If you want a good student, or a good employee, keep them fully engaged.
Sounds obvious, but the problem is that many existent “appropriate roles and personas” are not really designed to do that in effective ways. For example: yes one can modify behavior by various means, but what are the accompanying costs of the methods used? One can get conformity by creating roles and personas that encourage it, but then what do you do if you need the creative and self motivated roles and personas too?
Here’s an article focused on one part of that challenge of addressing the “appropriate” persona for the situation. Corporations increasingly provide cloud based tools for a varied list of “training needs”. In a “business environment” people bring a certain “professional” persona or “businesslike behavior” to the circumstances they are in.
It’s a role we play, but like all roles, the actual boundaries of what is or isn’t acceptable in that role, are changeable, and not always easy to define.
Such is the case in SLC. Which roles are appropriate, and when? The author mentions a challenge in the “workplace” when the word “game” or “gamification” is used in training. Games sound like “play” and a “workplace” is about “work”. A problem.
But this is just one challenge in a much larger problem: as all learning involves a “whole person” not just the parts that seem to be “allowed” in a specific environment. Schools, if one examines the conventional models, have a long list of behavior control elements and role defining constructs in place.
Generally the old models of learning and training…lean heavily on restricting the parts of a person that can be “present”. Be quiet, and raise your hand to speak, and wait until the teacher calls on you. Even bathroom breaks are “monitored”. These are obvious, but some schools lean heavily on other behavior control and “role defining” mechanisms, such as uniforms which are less obvious.
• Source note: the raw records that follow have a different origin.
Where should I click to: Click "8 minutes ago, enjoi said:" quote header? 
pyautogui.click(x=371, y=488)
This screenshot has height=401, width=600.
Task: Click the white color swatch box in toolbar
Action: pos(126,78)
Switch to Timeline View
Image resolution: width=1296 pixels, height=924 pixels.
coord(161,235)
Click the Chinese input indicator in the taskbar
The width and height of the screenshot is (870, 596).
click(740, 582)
And some form of punishment is usually present.
If one examines all the aspects of education and training as it is practiced, we see that it does address the “person”, but not the whole person, and not in ways that are likely to allow the “whole person” to be present and to support learning.
Old models of education “work” by eliminating roles and personas from the circumstance, to get to a very narrow range of acceptable roles. This solves some behavioral problems, but at the cost of personas and roles that are needed to support learning.
When PSA attempts to find and create the learning “roles” or “personas” most favorable to using the individuals natural learning energies, or inclinations, to what degree are we going to be able to transcend the problems of “control” of roles and personas that traditional education employs?
Clearly some of that control is because circumstances seem to require it. Safety needs to be maintained inside the learning space, for example. But what if the learning environment was dramatically different, as cloud tools suggest might be possible? What control would need to be implemented then, and what would it look like, and could the negatives of present approaches be routed around?